Se n’è andato Stefano Benni, e con lui si spegne una delle ultime scintille dell’ironia letteraria italiana. Aveva settantotto anni, ma era come se la sua voce avesse avuto sempre l’energia di un ragazzo che non si arrende mai al grigiore dei tempi. Era nato a Bologna il 12 agosto del 1947, e da quella città aveva preso la passione per i bar, i luoghi di ritrovo, i microcosmi popolati di figure improbabili eppure verissime.
Bar Sport, ultima chiamata: ci lascia Stefano Benni
Con Bar Sport, nel 1976, aveva dato vita a un universo satirico che da allora non ha smesso di respirare, di ridere e di raccontarci meglio di qualsiasi saggio politico il cuore tragicomico del nostro Paese. Al centro, regina immortale di quel mondo, c’era lei, la Luisona. Non un semplice dolce, ma un fossile zuccherato sopravvissuto dal 1959 in una vetrina di provincia, pastarella ingiallita e indigeribile, barometro meteorologico e mito nazionale. La sua crema cambiava colore come un presagio, il suo aspetto immutabile raccontava un’Italia immobile, eppure capace di farsi notare sempre, e quasi sempre per il peggio. Mangiarla era un atto fatale, un rito iniziatico, la madre di tutti i trigliceridi. In quella invenzione c’era tutto Benni: la capacità di trasformare un dettaglio minuscolo in allegoria universale, il talento di inventare leggende dove la realtà non bastava più.

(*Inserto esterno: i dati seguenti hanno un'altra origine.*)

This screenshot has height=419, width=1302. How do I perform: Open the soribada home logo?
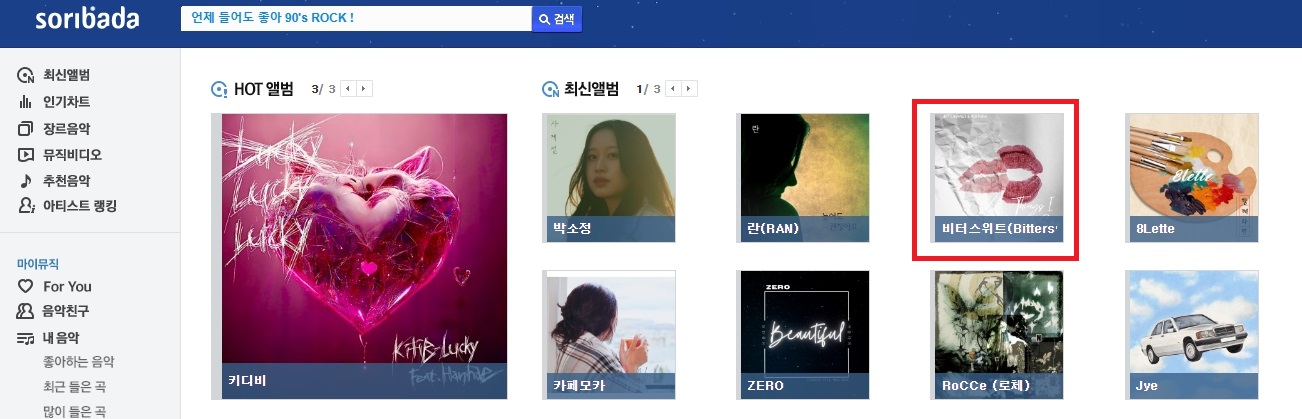pos(87,20)
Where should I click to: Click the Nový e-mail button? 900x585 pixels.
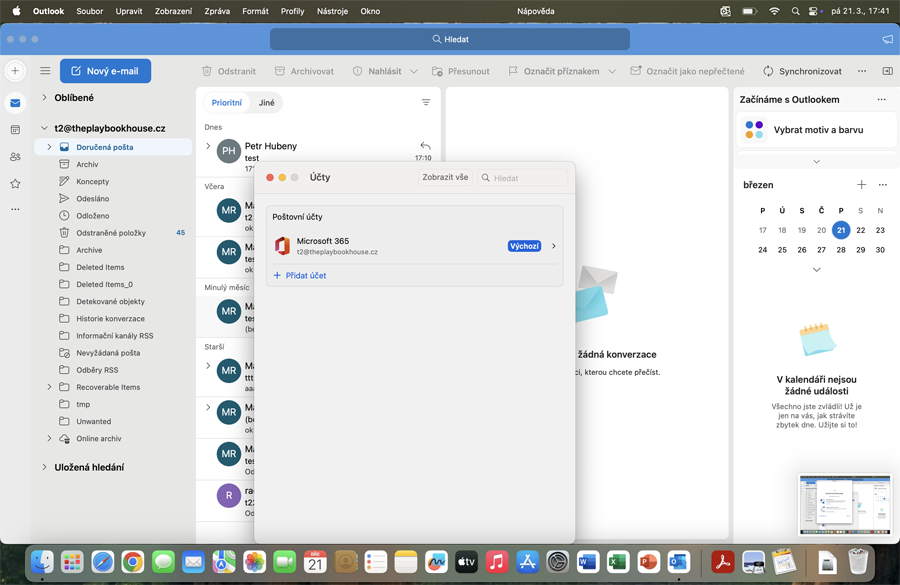[x=105, y=71]
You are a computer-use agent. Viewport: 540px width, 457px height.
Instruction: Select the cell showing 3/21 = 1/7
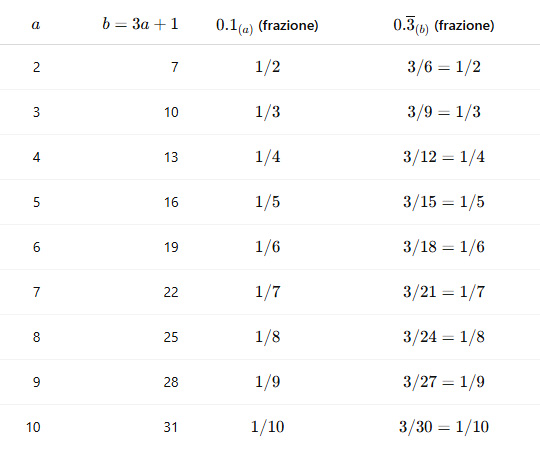pos(444,292)
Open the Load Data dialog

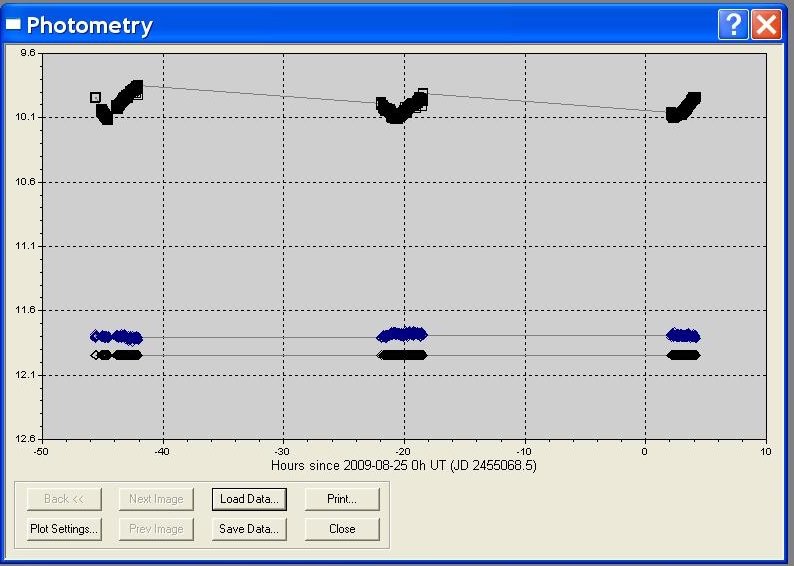coord(249,498)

Con lui la satira italiana perde non solo un autore, ma un modo di guardare il mondo. Perché Benni non scriveva per consolare, ma per graffiare. Nei suoi libri la realtà entrava deformata e usciva più vera che mai, come in uno specchio da luna park che, nel rifletterci, ci fa ridere e rabbrividire insieme. “Comici spaventati guerrieri”, “La compagnia dei Celestini”, “Il bar sotto il mare”, “Stranalandia”… ogni titolo era un invito a varcare la soglia di un pianeta alternativo, popolato da creature bizzarre eppure familiari, perché somigliavano a noi nei nostri difetti più inconfessabili.

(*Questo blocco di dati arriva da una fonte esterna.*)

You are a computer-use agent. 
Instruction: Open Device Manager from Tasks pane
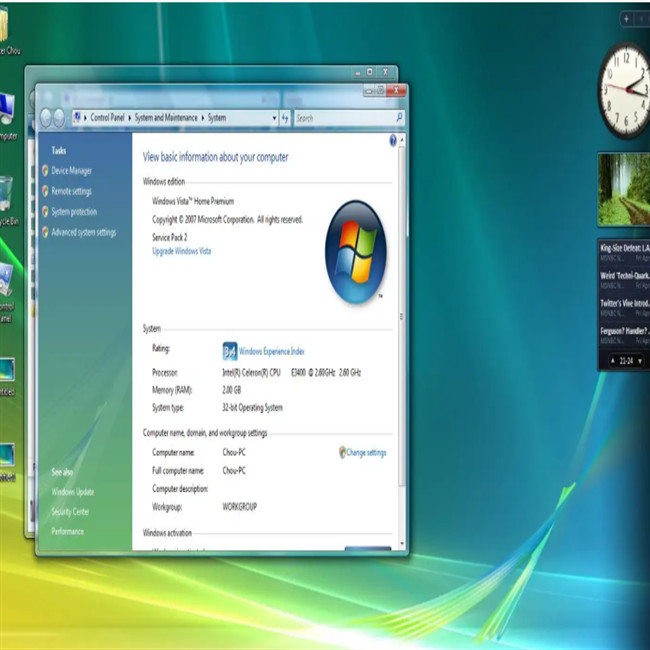tap(71, 171)
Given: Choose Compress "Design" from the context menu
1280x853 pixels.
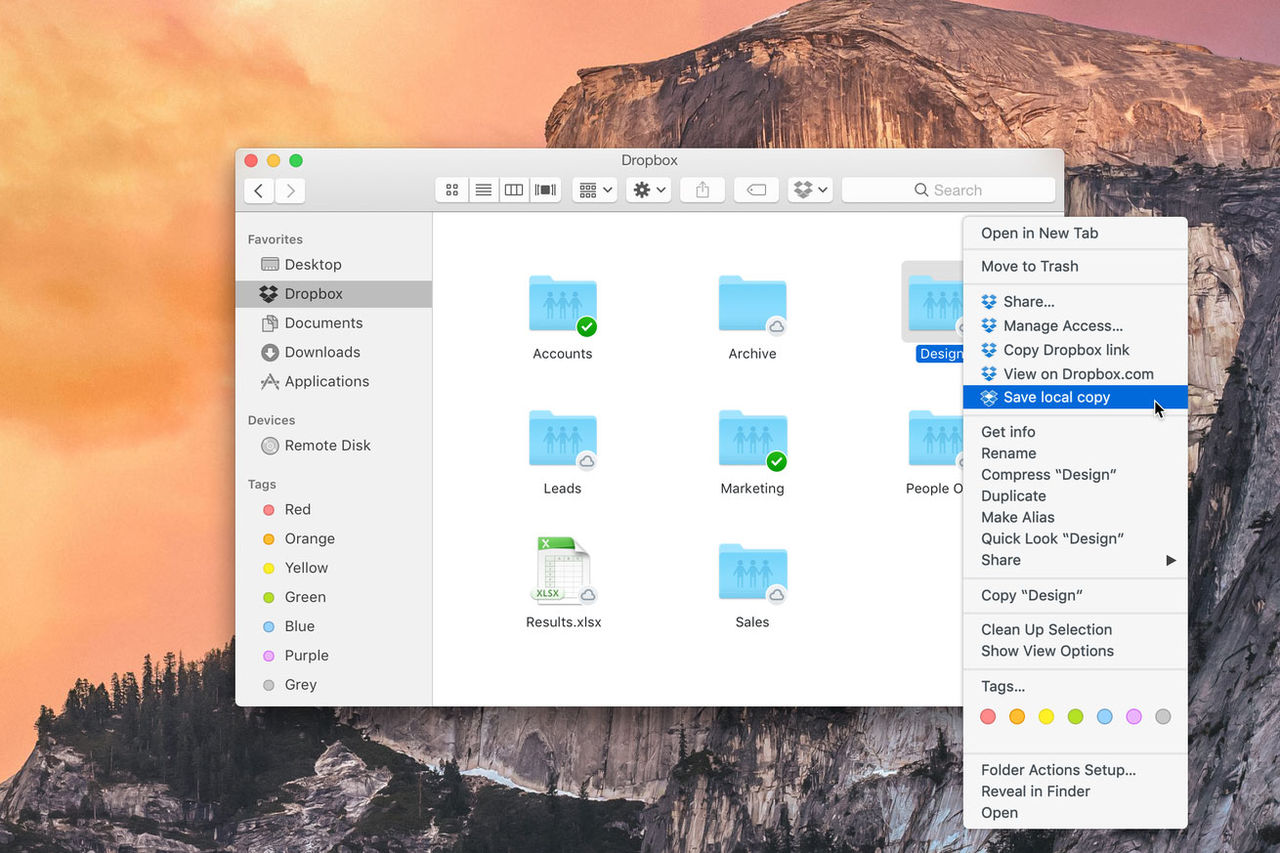Looking at the screenshot, I should (x=1046, y=474).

Era stato poeta, narratore, giornalista, autore teatrale e cinematografico, compagno di strada di artisti come Dario Fo, Franca Rame, Daniel Pennac, persino autore di testi per un giovane Beppe Grillo quando faceva ancora il comico. Amava Beckett e Kubrick, citava Eliot e Poe, e aveva un talento naturale per attraversare le arti senza mai piegarsi a nessuna di esse. La sua penna scivolava con la stessa facilità in un racconto, in una recensione per l’Espresso, in una sceneggiatura o in un reading accompagnato da musicisti. Credeva nella parola detta ad alta voce, letta e condivisa, perché i libri non dovevano restare chiusi in una biblioteca ma diventare vita, incontro, risata comune.
Negli ultimi anni la malattia gli aveva tolto la parola, ma non la capacità di inventare mondi. Lo ricorda oggi il figlio Niclas con un invito semplice e perfettamente benniano: leggere ad alta voce le sue opere a chi ci sta vicino, agli amici, ai figli, agli amanti. Perché Benni, più che un autore da venerare in silenzio, è stato uno scrittore da ridere insieme, da citare al bar come una barzelletta colta, da tirare fuori in compagnia come un vecchio vino che migliora col tempo. Un visionario capace di raccontare un’Italia pigra e rissosa, innamorata dei propri vizi e incapace di liberarsene, ma sempre con una leggerezza che non era mai superficiale. Con lui chiude per sempre il Bar Sport, e insieme si spegne un modo di intendere la letteratura che non chiedeva di essere incasellata in alcun genere. Benni era solo Benni. E questo basta per capire che la sua perdita non è soltanto un lutto letterario, ma un vuoto di immaginazione.